Human rights attorney and torture opponent Scott Horton talks about the recent spectacle of Jose Rodriguez, CIA torturer who is now doing a book tour bragging about his career as a war criminal. (Jose Rodriguez, Poster Boy No Comment 05/01/2012)
He points out the painfully obvious - painfully obvious, that is, if your not a celebrity pundit who lives to be invited to the White House Correspondents Dinner every year - about Rodriguez' motive to destroy torture tapes: "His motivations in shredding them therefore seem clear enough: he was afraid of criminal prosecution."

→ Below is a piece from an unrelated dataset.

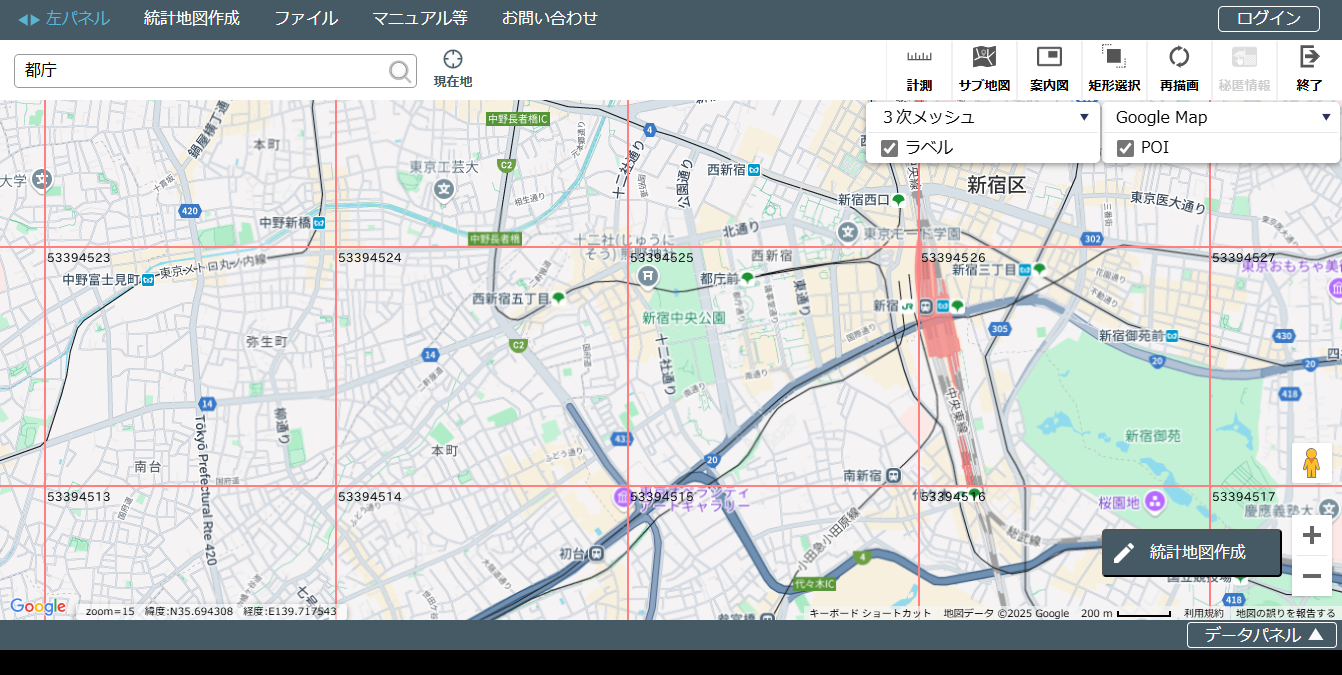This screenshot has width=1342, height=675.
Task: Open the マニュアル等 menu
Action: (420, 18)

And Horton writes (italicized insert in original):
Indeed, why has Rodriguez not been charged and put on trial? That’s a question many are asking as he takes to the airwaves to push the idea that torture works. The only satisfactory answer lies in the doctrine of in pari delicto [In pari delicto applies when both sides of a lawsuit have been involved in the same wrongdoing.] - the Justice Department is itself so deeply enmeshed in Rodriguez's crimes that it could hardly prosecute the case. But if this doctrine explains the DOJ’s failure to prosecute, it also suggests that someone else should be bringing the charges. ...I continue to think that the single greatest failure of the Obama Administration was to decline their legal obligation under international treaty to prosecute torture crimes. Torture is a fundamental breach of the rule of law that threatens the entire structure of the rule of law in a fundamental way. Obama's obligation as President was to see that these crimes were prosecuted and the practice halted. He very consciously declined to do so.
There is no immediate threat that charges will be brought against Rodriguez and his bosses - not under Barack Obama and Eric Holder. But Rodriguez has plenty of reason to be concerned that such charges will be pressed against him outside of the United States, and eventually here as well. Rodriguez is a thirty-year veteran of the CIA who spent virtually his entire career in Latin America, serving in Mexico City, Buenos Aires, and other locations. He happily embraces the dark side; indeed, Latin America was home to some of the blackest of CIA black ops, including assassinations and operational support for regimes that routinely used torture. But he would also have observed what happened to many of the CIA’s allies who turned to torture—to generals and admirals who fought the “dirty war” in Argentina and Uruguay, to Pinochet loyalists in Chile, and to Alberto Fujimori in Peru. Each of these regimes left office armored with amnesties and immunities, with official decisions to decline prosecution, and, significantly, with strong public support for the use of torture as a necessary evil in the battle against terrorists. But in the past few years, former heads of state and leading figures in the intelligence communities of each of these countries have been charged, tried, and convicted of crimes that include torture and conspiring to torture.
What happened? Across more than two decades, public opinion steadily turned against those who had used torture. This process was driven by disclosures of photographs and tapes of heinous acts, by the meticulous work of forensic pathologists who gave the victims a voice, by survivors who forcefully recounted their experiences, by journalists who published exposés, and by lawyers who pressed for information to be revealed and who painstakingly assembled facts for lawsuits. [my emphasis in bold]
The torture crimes aren't going away.